Only one in 100 cloud providers meet latest EU data protection requirements

Majority of cloud providers are not yet prepared to meet the requirements of the new EU data protection regulation

The vast majority of cloud providers are not yet prepared to meet the requirements of the new EU General Data Protection Regulation that will come into effect next year to replace the EU Data Protection Directive adopted in 1995, research has revealed.

Only one out of 100 cloud service providers are ready for the new data protection directive that aims to modernise the older directive to suit the needs of the internet and cloud era. 

The new directive, which could be passed in 2014 for implementation in 2015, requires data controllers (enterprises that own the data) and data processors (such as cloud providers and datacentre hosting companies) to share the liability for data breaches and violations of the law.

The proposed regulation will apply to European businesses that process personal data and businesses outside the EU that monitor EU citizens or process personal data obtained from offering goods or services to EU citizens.

But the study of more than 7,000 cloud services by security provider Skyhigh Networks revealed that suppliers have significant issues around new regulatory requirements such as data residency, data breach detection and notification, encryption and data deletion policies (the right to be forgotten).

The hefty fines will make data protection a boardroom issue and will require companies to carefully review what they need to do to comply

“It’s staggering how few cloud providers are prepared for the new EU regulations but, fortunately, there’s still time for providers to get into shape. This means addressing a number of complex issues now, such as the right to be forgotten, as well as implementing data protection policies that meet these new standards,” said Charlie Howe, European director for Skyhigh Networks.

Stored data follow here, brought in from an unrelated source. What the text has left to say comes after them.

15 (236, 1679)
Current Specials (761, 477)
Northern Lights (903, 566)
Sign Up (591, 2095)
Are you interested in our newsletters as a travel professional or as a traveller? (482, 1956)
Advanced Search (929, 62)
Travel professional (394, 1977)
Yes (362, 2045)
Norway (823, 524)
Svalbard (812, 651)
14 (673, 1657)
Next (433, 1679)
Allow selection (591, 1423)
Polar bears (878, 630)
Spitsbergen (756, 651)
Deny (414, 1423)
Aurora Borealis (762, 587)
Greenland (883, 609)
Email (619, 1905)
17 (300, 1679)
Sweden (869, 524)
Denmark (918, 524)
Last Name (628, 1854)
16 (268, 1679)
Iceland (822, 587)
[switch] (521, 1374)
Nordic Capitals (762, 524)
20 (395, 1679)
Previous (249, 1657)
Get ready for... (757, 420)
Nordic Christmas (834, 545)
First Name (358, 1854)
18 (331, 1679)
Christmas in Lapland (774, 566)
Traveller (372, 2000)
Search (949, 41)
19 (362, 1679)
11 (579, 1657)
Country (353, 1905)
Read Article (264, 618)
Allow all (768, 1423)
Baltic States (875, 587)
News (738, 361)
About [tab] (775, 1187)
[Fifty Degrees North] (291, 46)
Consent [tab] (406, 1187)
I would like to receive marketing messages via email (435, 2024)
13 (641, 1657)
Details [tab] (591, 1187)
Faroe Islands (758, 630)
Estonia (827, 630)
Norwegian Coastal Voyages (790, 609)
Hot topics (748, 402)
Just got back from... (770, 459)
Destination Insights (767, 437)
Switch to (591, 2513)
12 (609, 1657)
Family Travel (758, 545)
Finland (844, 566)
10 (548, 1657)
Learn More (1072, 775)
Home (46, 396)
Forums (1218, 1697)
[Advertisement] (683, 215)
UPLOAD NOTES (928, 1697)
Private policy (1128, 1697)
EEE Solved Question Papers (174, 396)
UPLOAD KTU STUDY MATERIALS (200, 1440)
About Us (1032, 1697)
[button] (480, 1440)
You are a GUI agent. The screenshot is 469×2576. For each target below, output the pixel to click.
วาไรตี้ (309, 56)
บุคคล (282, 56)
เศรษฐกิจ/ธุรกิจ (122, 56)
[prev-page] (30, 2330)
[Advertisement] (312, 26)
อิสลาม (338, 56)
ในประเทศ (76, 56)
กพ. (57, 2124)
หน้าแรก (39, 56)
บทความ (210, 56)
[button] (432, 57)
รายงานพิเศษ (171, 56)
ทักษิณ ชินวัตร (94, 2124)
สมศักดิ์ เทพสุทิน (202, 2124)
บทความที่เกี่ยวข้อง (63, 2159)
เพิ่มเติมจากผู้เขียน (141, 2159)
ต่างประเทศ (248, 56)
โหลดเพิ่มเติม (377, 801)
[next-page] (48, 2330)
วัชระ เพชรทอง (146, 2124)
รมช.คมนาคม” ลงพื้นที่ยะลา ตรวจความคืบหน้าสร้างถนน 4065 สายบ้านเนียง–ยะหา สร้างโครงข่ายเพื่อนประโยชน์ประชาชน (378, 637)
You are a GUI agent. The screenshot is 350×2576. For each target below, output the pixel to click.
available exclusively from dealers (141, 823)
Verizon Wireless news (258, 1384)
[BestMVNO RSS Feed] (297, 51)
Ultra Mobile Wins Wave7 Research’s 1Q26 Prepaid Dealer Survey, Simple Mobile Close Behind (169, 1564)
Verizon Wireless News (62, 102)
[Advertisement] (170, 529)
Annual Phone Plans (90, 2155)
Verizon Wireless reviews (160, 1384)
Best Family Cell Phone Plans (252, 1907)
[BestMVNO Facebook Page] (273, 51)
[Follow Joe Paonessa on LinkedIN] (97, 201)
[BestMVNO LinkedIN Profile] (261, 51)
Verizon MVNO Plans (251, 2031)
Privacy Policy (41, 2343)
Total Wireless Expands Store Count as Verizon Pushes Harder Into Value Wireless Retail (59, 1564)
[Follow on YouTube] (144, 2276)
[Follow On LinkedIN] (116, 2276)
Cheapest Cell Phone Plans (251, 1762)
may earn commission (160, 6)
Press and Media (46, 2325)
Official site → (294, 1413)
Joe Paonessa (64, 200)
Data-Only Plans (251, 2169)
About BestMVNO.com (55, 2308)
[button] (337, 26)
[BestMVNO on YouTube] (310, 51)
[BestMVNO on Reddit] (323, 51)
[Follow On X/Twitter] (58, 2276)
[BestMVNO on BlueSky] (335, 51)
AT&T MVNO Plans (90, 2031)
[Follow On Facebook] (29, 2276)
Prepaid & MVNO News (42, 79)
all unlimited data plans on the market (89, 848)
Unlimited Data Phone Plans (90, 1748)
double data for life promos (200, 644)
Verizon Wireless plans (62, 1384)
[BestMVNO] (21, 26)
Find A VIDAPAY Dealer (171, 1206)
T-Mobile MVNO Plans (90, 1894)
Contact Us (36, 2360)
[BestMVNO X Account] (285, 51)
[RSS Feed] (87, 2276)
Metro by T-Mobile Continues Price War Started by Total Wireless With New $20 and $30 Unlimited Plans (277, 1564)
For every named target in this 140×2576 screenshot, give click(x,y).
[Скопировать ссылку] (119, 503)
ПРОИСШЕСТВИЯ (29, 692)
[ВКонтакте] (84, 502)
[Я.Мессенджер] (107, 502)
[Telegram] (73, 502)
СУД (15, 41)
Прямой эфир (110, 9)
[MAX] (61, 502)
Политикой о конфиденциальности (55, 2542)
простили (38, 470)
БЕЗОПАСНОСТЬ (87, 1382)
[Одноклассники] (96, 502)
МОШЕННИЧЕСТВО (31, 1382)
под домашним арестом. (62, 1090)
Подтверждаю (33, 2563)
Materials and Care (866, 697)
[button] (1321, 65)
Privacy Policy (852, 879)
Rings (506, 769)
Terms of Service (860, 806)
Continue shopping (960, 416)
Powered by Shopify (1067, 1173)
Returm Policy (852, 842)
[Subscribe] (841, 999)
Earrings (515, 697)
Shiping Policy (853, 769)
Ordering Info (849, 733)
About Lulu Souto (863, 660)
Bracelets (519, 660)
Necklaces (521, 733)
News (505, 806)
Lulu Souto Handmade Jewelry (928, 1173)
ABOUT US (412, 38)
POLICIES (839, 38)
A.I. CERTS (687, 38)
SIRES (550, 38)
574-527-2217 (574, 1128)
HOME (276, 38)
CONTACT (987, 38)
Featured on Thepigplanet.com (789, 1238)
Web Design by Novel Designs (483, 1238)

The latest directive is aimed at strengthening consumer and business trust in Europe’s digital economy.

“For cloud providers this will inevitably require additional resources and expenditures, but it’s a snip given the proposed penalties for violating the new laws, which can be up to 5% of a company’s annual revenue or up to €100m,” he warned.

This is in stark contrast with the 1995 Data Protection Directive, which offers no guidance on penalties. The hefty fines will make data protection a boardroom issue and will require companies to carefully review what they need to do to comply, according to some experts.

The proposed law governs how organisations treat the privacy of personal data and has far-reaching implications, experts warned.

The right to be forgotten – a massive headache

One of the most well-publicised and controversial amendments to the new regulation is the right to be forgotten – where individuals have the civil right to request that personal information be removed from the internet. “It is a complex issue but, given the media interest surrounding it, one that’s unlikely to blindside cloud providers,” Howe said.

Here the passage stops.